Ultraluminal is the new LP from Austin, TX / Brooklyn, NY based post-rock outfit City of Ships. I was lucky enough to jump on a portion of their 2012 summer tour and I thought they were on-point back then, but they’ve done nothing but grow in the past three years. In the album’s first single, “Alarm,” guitarist Eric Jernigan’s smooth, yet relentlessly aggressive vocals soar over his atmospheric and heavy guitar work, while his brother Andrew’s monolithic bass lines keep the whole thing grounded.
While pummeling drums, churning bass and sonic landscapes of swirling guitars are mainstays throughout this record, tracks like “Metadata Blues” and “Private Party” find the trio exploring the alt-rock territory of influential ’90s bands like Hum and Failure. When the track “Illawarra Escarpment” kicks in around the album’s halfway point, you’d almost think someone had snuck an old Deftones B-side into the mix with overdriven, down-tuned power chords backing dreamlike (and Chino-like) vocal patterns.

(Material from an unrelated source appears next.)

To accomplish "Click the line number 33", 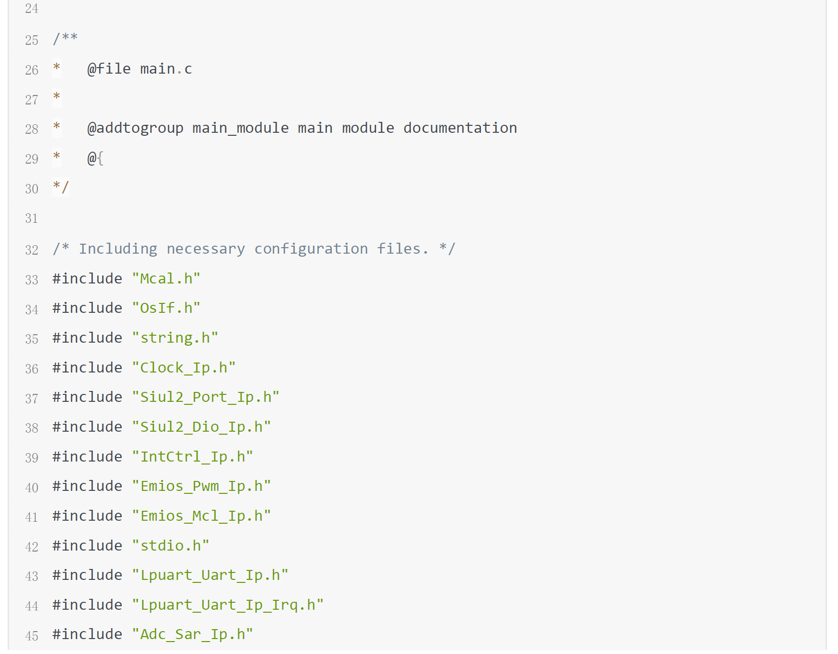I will (x=31, y=280).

With its 10-song, 37-minute running time, Ultraluminal gives City Of Ships a long enough leash to move comfortably through several different genres without losing anyone’s interest. The underlying, all-encompassing, dark guitar, bass and drum tone makes for an even weight throughout the entire record, making the ebb and flow of styles extremely comfortable for the listener. Equal parts Russian Circles, Torche, Deftones and Hum, and best served up on a long night drive, “Ultraluminal” (as well as the rest of City Of Ships’ catalog) is well worth your time.